Brief:
Give back exactly the lines spanning from the one containing "Instruction: Enable the Обязательное checkbox" to the final line of the records below, and no others.

Items listed in a dataset
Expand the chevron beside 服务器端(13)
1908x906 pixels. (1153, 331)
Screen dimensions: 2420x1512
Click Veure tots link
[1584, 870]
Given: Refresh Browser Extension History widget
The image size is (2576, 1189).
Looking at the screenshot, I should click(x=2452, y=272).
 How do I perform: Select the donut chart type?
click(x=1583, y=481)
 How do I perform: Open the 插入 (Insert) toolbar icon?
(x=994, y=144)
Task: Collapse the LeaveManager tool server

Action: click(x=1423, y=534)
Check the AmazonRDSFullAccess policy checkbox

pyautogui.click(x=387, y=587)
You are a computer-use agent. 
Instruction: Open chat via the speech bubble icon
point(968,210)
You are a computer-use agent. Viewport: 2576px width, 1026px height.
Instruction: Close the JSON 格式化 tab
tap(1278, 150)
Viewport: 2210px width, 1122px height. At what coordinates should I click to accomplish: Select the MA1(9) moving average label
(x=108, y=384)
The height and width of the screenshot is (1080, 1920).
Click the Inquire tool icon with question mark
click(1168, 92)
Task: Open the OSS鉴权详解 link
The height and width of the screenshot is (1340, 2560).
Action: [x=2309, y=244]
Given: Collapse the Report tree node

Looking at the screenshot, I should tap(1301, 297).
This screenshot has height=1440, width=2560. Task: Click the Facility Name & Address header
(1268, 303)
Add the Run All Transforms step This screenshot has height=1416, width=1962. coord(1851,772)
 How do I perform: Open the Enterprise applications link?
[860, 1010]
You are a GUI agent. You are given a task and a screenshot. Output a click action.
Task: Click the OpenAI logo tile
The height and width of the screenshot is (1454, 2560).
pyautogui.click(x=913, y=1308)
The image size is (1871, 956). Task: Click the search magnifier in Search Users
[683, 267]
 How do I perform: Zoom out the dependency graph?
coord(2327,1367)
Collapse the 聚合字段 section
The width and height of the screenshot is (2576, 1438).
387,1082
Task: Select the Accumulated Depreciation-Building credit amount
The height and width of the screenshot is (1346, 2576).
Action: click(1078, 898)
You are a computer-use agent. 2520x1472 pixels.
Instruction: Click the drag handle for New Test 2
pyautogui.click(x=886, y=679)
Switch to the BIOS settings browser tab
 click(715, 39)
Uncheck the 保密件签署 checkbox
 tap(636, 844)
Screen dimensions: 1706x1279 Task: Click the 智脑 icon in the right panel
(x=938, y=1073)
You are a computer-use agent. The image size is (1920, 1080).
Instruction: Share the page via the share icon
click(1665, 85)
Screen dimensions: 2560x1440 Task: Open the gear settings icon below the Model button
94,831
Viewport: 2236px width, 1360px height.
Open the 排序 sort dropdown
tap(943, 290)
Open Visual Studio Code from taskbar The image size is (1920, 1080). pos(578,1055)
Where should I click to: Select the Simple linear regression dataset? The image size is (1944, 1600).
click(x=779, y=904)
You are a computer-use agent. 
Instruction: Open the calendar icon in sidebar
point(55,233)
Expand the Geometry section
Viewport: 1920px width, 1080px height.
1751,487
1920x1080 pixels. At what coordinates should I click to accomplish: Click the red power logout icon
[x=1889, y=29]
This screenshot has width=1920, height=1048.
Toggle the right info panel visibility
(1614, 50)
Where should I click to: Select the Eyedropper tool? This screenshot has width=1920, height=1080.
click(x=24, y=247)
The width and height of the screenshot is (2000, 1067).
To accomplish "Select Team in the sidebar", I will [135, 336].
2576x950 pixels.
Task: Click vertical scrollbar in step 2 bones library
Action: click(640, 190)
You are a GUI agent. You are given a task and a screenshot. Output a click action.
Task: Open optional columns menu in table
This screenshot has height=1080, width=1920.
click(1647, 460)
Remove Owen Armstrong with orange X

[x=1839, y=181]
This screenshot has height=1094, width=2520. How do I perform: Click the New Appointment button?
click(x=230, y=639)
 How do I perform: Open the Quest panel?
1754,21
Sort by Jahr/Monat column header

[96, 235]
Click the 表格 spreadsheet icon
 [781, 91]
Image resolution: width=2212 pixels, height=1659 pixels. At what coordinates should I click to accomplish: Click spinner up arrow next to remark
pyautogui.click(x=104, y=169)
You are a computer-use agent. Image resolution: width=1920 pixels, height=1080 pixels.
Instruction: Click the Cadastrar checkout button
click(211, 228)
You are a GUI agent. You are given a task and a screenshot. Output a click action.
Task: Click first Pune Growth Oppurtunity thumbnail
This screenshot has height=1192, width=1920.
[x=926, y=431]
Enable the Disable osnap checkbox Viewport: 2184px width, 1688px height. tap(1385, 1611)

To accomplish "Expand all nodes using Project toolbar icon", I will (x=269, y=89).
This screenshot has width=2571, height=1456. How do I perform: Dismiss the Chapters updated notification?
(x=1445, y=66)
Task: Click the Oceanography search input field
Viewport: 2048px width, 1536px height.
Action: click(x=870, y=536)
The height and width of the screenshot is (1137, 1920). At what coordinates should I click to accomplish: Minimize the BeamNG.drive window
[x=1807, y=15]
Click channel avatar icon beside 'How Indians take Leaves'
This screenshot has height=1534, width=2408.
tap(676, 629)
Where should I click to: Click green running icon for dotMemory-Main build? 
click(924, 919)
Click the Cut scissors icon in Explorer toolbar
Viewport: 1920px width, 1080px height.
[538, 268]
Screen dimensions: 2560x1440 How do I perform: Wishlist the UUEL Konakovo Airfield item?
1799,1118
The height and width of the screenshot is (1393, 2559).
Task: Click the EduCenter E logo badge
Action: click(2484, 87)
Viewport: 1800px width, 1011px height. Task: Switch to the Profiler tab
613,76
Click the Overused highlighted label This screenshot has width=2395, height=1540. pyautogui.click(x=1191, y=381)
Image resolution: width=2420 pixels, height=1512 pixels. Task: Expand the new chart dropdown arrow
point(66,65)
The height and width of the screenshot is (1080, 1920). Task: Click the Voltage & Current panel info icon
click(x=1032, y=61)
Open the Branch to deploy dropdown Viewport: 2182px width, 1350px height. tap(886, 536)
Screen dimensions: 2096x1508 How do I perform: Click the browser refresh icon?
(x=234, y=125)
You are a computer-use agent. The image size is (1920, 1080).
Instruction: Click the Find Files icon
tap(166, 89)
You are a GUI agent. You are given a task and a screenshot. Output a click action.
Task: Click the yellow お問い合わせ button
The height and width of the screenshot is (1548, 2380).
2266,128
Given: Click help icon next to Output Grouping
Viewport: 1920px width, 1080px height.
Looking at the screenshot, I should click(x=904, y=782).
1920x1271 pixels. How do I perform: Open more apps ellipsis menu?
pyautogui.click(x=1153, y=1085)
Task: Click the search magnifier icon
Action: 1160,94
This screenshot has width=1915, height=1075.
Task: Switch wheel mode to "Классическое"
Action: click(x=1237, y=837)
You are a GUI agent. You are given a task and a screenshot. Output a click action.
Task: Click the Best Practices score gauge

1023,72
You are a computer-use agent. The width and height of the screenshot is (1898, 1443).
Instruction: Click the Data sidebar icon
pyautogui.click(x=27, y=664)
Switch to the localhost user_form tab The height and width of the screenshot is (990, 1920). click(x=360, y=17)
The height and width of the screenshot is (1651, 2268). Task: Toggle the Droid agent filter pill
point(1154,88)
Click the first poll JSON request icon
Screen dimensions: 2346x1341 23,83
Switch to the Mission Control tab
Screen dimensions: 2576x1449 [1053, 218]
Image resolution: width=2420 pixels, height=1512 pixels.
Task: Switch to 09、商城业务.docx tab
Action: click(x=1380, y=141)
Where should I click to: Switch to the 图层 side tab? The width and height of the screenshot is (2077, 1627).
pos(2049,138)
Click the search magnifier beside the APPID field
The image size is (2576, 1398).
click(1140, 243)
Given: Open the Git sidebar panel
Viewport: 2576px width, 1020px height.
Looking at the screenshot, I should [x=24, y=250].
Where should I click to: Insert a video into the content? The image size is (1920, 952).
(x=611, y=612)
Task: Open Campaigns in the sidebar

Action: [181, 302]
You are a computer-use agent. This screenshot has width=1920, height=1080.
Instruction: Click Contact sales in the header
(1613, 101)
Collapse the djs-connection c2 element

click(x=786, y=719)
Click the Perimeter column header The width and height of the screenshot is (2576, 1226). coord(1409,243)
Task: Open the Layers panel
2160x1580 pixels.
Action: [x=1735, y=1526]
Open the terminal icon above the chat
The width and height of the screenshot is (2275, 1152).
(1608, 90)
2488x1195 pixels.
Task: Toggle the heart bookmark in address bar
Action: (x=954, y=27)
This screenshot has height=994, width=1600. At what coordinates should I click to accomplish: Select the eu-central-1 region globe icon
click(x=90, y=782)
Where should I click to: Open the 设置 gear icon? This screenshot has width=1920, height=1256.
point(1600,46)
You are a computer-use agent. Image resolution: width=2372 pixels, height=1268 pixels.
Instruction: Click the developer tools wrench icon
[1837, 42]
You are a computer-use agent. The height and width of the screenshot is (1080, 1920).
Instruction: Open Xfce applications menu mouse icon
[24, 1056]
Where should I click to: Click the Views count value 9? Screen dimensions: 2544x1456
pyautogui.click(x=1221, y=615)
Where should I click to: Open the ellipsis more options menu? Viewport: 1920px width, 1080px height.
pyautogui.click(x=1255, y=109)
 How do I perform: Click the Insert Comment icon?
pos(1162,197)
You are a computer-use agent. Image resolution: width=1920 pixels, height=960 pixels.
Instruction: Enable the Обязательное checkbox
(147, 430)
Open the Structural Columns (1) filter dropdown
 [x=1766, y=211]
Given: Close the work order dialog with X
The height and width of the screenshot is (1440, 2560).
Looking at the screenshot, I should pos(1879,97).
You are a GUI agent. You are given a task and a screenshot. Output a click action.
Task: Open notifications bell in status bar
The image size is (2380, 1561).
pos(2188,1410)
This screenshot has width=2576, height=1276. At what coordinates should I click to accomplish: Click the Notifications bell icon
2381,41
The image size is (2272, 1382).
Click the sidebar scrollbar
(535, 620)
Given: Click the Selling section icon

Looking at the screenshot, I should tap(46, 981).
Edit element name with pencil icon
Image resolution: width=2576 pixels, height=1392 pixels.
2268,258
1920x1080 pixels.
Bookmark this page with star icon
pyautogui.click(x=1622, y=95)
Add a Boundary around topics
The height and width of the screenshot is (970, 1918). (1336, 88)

Reply:
Instruction: Enable the Обязательное checkbox
(147, 430)
Open the Structural Columns (1) filter dropdown
 [x=1766, y=211]
Given: Close the work order dialog with X
The height and width of the screenshot is (1440, 2560).
Looking at the screenshot, I should pos(1879,97).
You are a GUI agent. You are given a task and a screenshot. Output a click action.
Task: Open notifications bell in status bar
The image size is (2380, 1561).
pos(2188,1410)
This screenshot has width=2576, height=1276. At what coordinates should I click to accomplish: Click the Notifications bell icon
2381,41
The image size is (2272, 1382).
Click the sidebar scrollbar
(535, 620)
Given: Click the Selling section icon

Looking at the screenshot, I should tap(46, 981).
Edit element name with pencil icon
Image resolution: width=2576 pixels, height=1392 pixels.
2268,258
1920x1080 pixels.
Bookmark this page with star icon
pyautogui.click(x=1622, y=95)
Add a Boundary around topics
The height and width of the screenshot is (970, 1918). (1336, 88)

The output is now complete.